Text excerpt:
Consider the case of Richard Streeter which is described in Nicholas Kristof's most recent New York Times column, "This is Why We Need Obamacare." Kristof wrote about what the lack of coverage has meant for the 47 year-old truck driver from Eugene, Oregon.

His problem isn't Obamacare, but a tumor in his colon that may kill him because Obamacare didn't come quite soon enough.

Streeter had health insurance for decades, but beginning in 2008 his employer no longer offered it as an option. He says he tried to buy individual health insurance but, as a lifelong smoker in his late 40s, couldn't find anything affordable -- so he took a terrible chance and did without. He now has advanced colon cancer--a candidate for a needless and premature death.

Streeter is one of 50 million Americans without health insurance, which means that more and more people are rolling the dice with their health and becoming, usually through no fault of their own, prime candidates for needless suffering and premature death.

In his column, Kristof calls for the opponents of the ACA , who have brought forward no alternative plans for health care, to demonstrate more empathy for the increasing population of poor Americans who lack health insurance.

...how about showing empathy also for a far larger and more desperate group: The nearly 50 million Americans without insurance who play health care Russian roulette as a result. FamiliesUSA, a health care advocacy group that supports Obamacare, estimated last year that an American dies every 20 minutes for lack of insurance.

Task: Copy out the part of the health insurance text between "Consider the case" and "needless and premature death.", inclusive.

Source data:

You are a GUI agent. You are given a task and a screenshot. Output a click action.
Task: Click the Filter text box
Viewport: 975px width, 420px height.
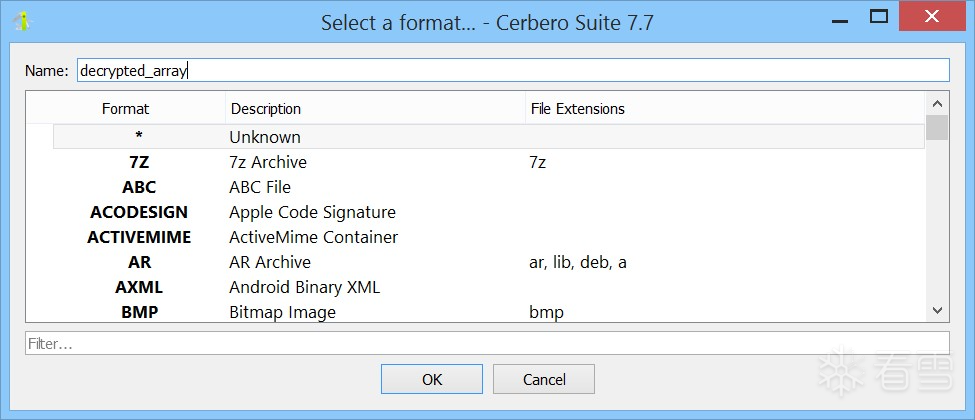[x=487, y=343]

Your solution:
Consider the case of Richard Streeter which is described in Nicholas Kristof's most recent New York Times column, "This is Why We Need Obamacare." Kristof wrote about what the lack of coverage has meant for the 47 year-old truck driver from Eugene, Oregon.

His problem isn't Obamacare, but a tumor in his colon that may kill him because Obamacare didn't come quite soon enough.

Streeter had health insurance for decades, but beginning in 2008 his employer no longer offered it as an option. He says he tried to buy individual health insurance but, as a lifelong smoker in his late 40s, couldn't find anything affordable -- so he took a terrible chance and did without. He now has advanced colon cancer--a candidate for a needless and premature death.